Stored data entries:
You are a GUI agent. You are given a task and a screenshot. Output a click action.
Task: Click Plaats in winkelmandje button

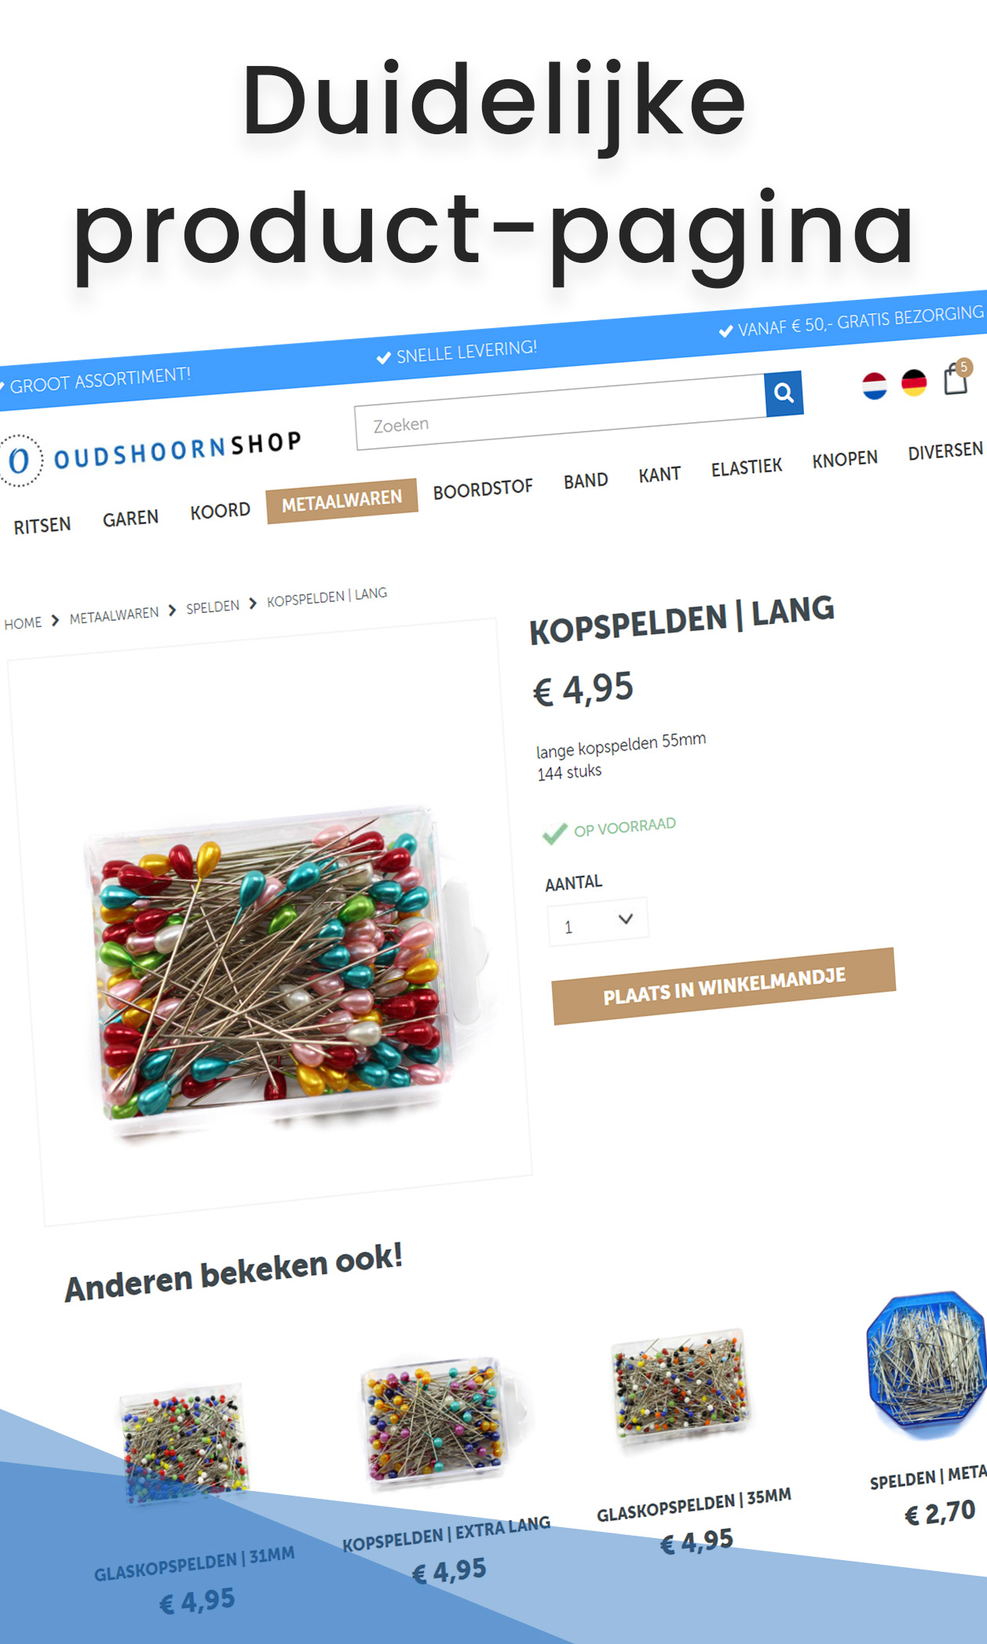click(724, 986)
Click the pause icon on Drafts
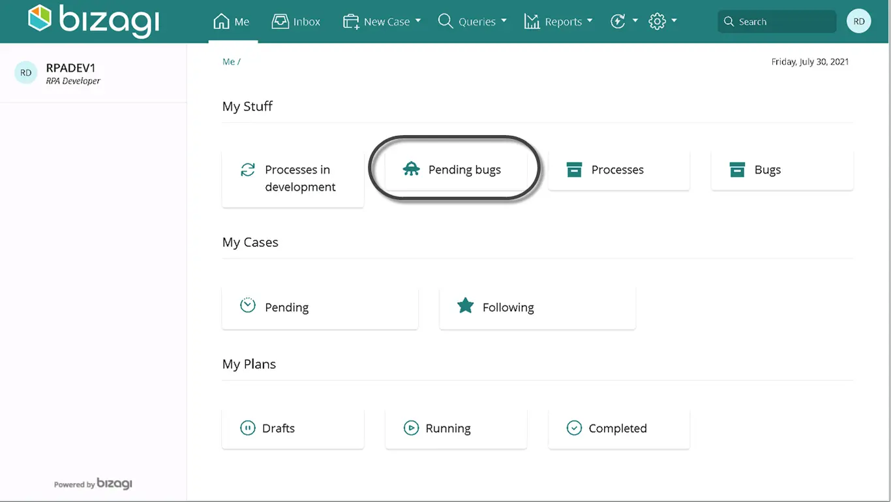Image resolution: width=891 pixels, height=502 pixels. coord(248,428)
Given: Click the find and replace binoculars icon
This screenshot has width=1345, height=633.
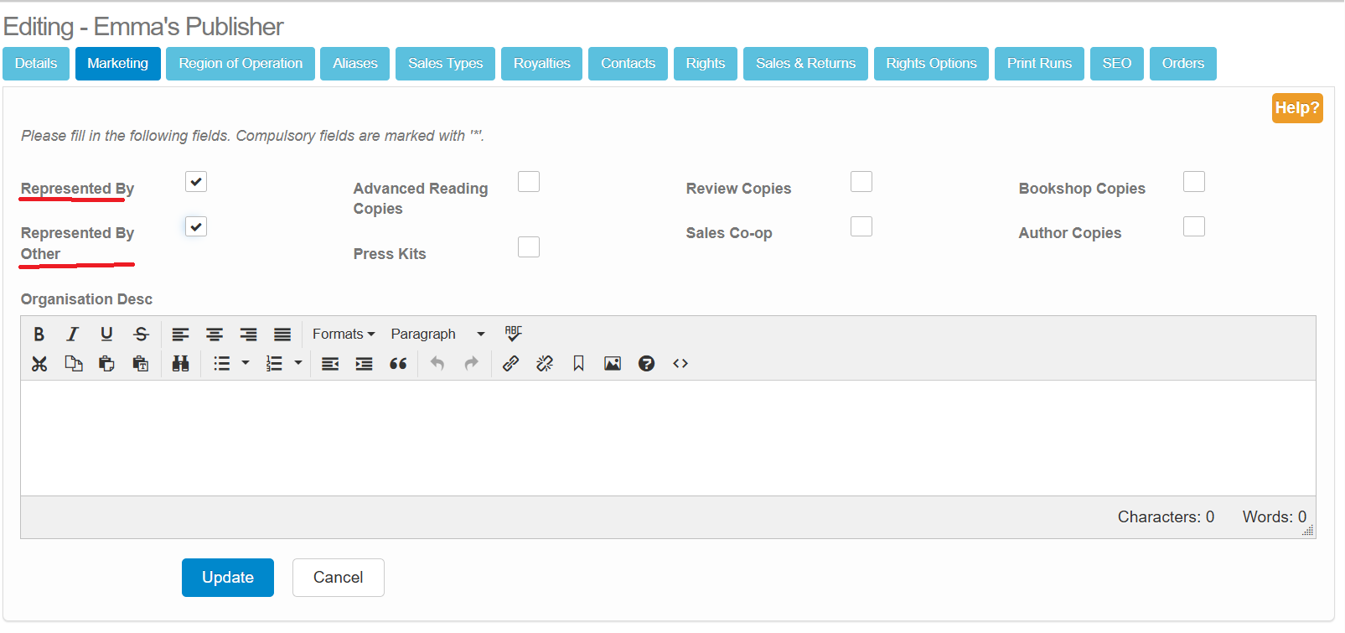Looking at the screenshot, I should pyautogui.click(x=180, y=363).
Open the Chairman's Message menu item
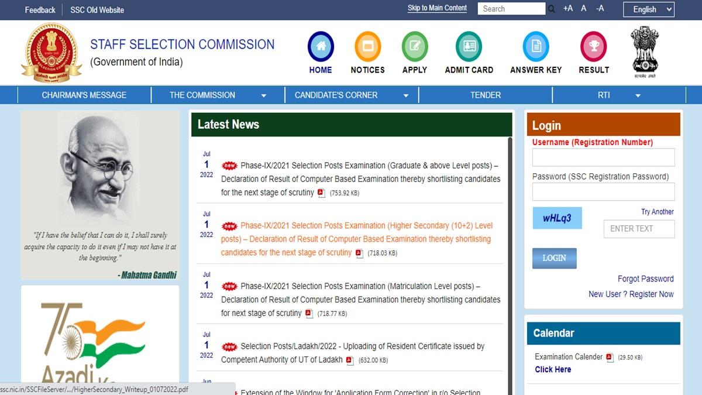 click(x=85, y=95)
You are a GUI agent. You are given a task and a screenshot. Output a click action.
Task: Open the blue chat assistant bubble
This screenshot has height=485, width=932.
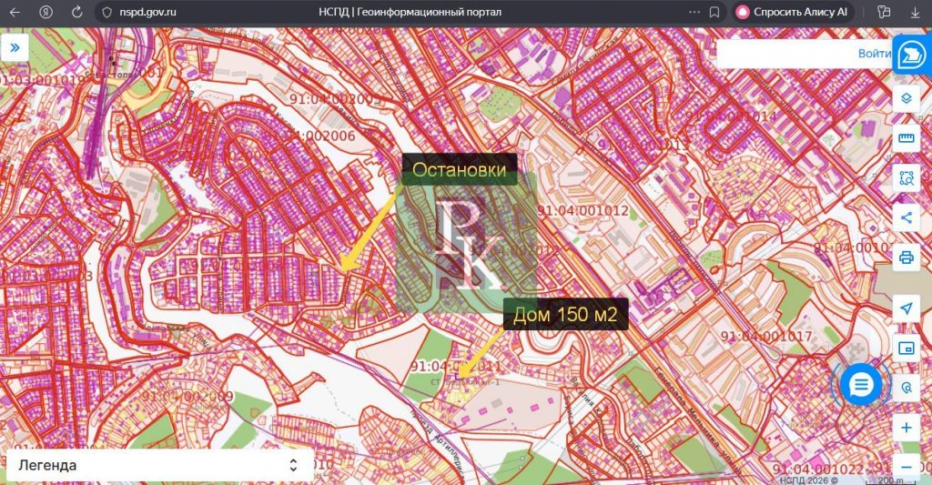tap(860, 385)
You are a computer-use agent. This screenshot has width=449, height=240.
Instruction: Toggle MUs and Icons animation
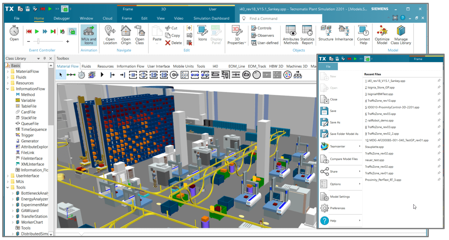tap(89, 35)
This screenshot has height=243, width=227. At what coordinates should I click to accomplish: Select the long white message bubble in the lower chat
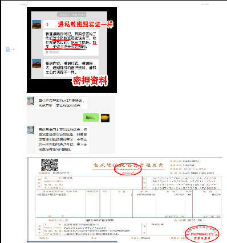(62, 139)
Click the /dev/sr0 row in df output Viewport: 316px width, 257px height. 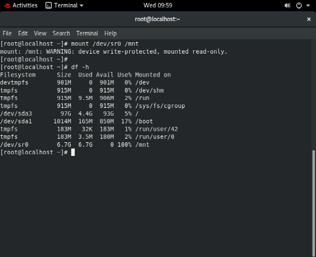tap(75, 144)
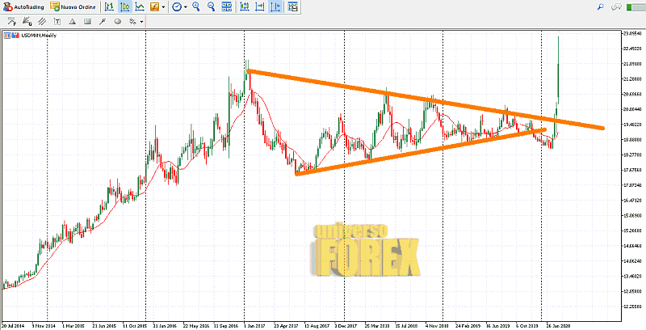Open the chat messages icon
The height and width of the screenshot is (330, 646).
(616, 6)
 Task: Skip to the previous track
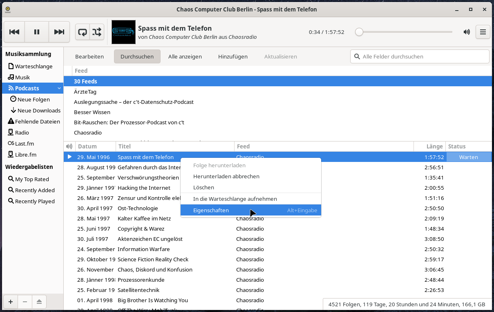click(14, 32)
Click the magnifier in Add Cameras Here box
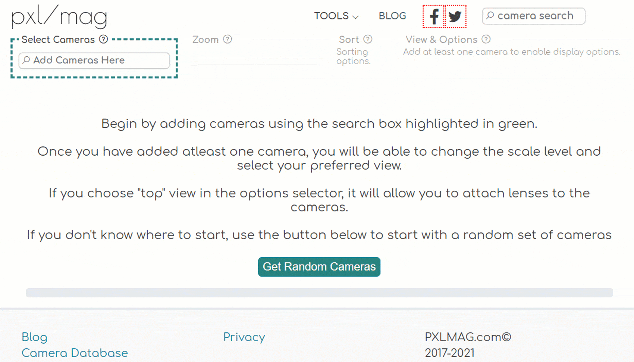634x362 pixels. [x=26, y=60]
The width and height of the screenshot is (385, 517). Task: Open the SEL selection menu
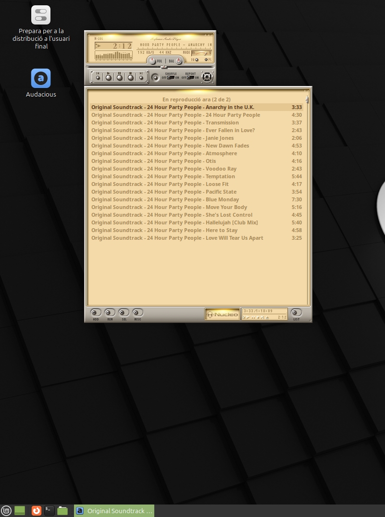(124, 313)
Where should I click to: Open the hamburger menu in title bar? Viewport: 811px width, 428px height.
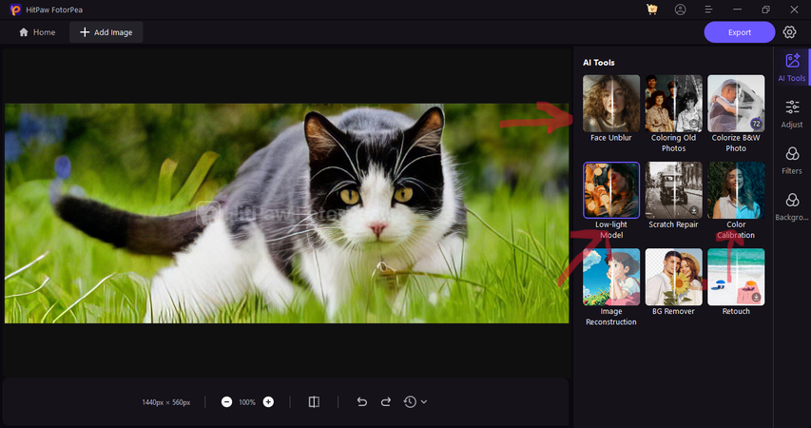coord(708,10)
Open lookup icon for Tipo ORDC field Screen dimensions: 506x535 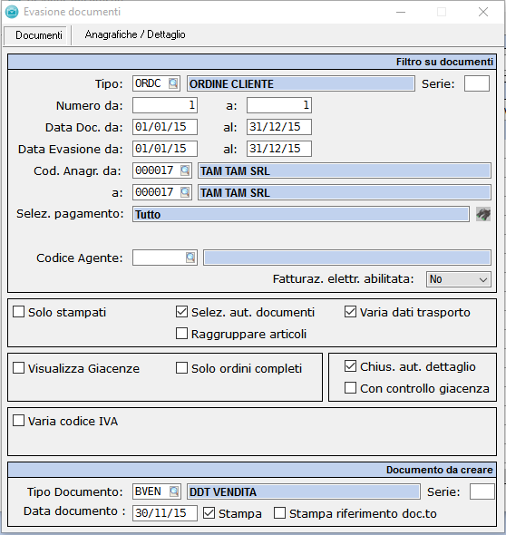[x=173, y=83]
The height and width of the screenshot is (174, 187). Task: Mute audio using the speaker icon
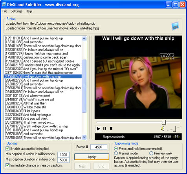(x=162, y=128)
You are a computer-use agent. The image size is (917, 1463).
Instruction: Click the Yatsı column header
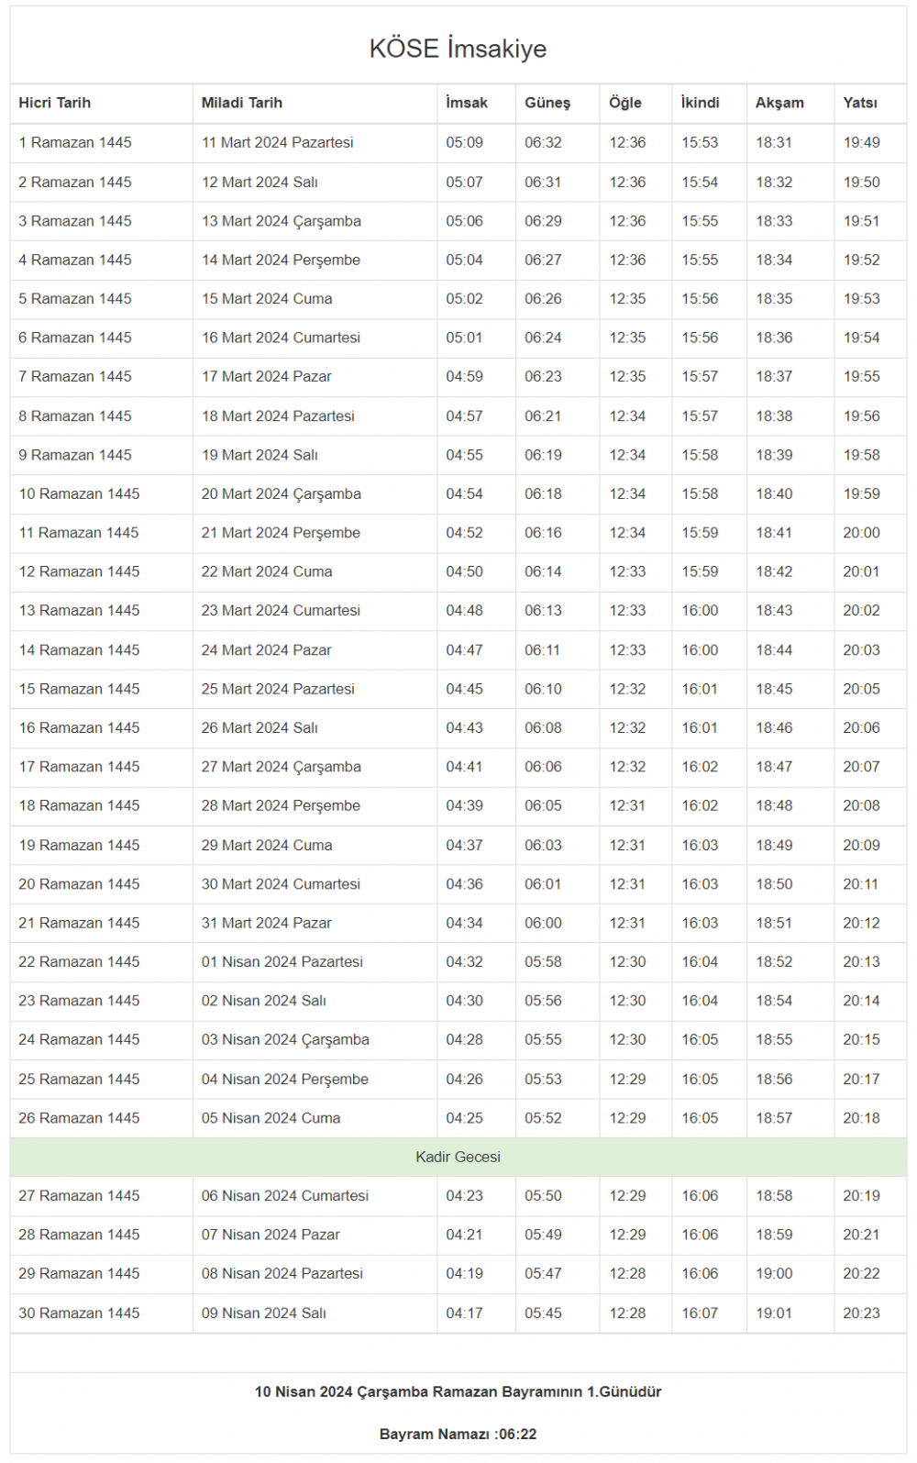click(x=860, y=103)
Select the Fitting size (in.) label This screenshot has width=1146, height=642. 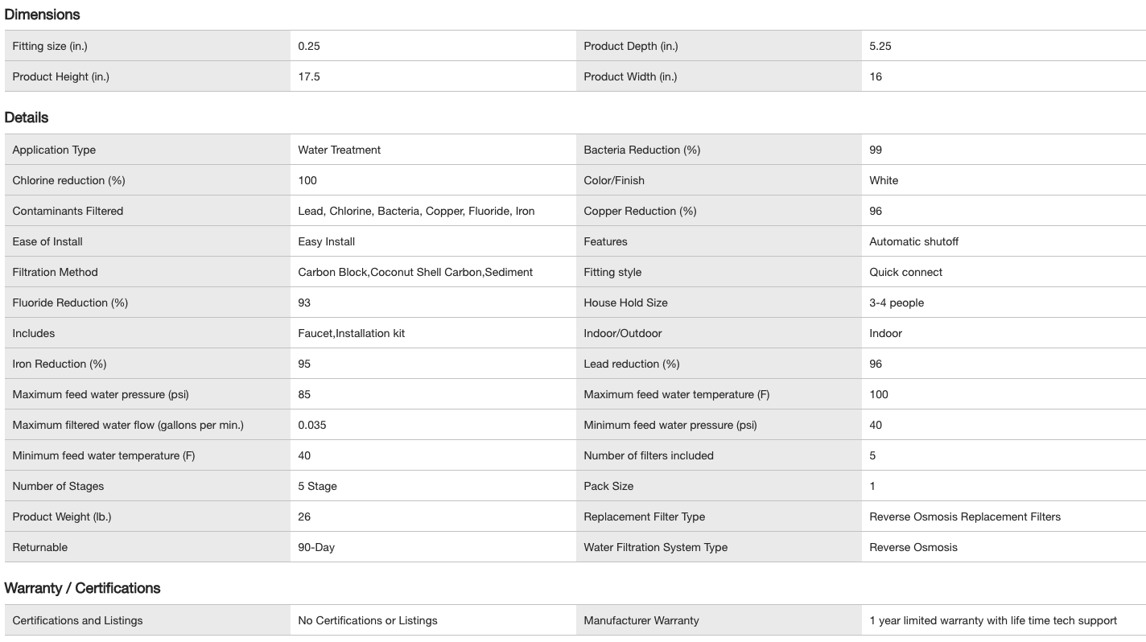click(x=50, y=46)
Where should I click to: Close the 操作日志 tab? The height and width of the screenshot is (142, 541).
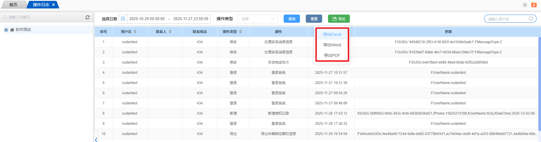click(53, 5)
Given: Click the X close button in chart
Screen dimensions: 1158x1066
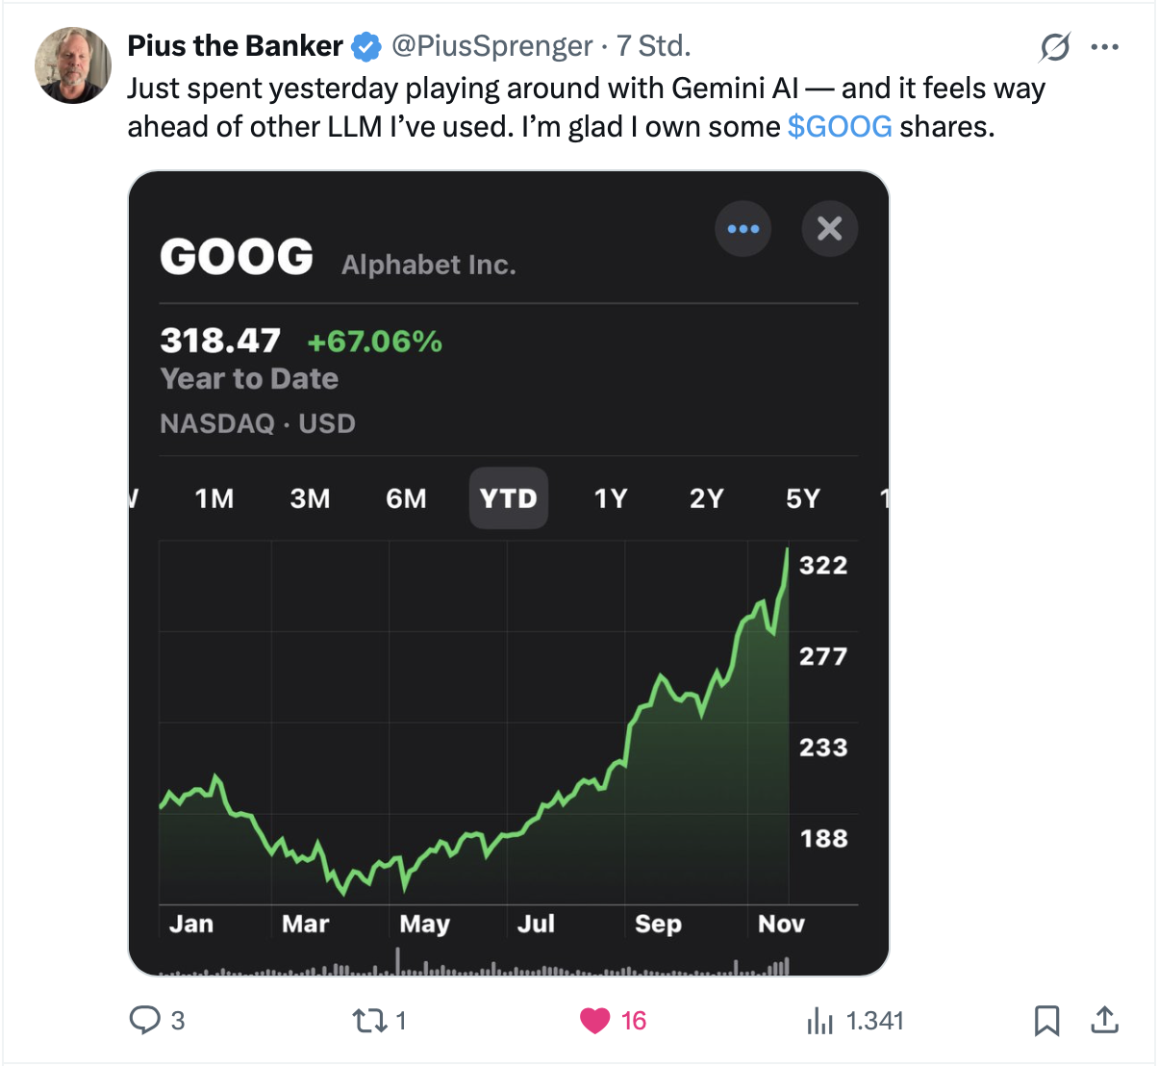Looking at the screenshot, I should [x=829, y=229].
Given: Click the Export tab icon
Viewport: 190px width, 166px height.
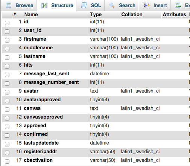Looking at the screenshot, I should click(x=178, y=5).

What needs to be done.
Could you return exactly the lines starting with the one that contains "Given: Click the Export tab icon" and ending with the last line of the data above? Leave the pictures out.

Written answer.
Given: Click the Export tab icon
Viewport: 190px width, 166px height.
Looking at the screenshot, I should click(x=178, y=5).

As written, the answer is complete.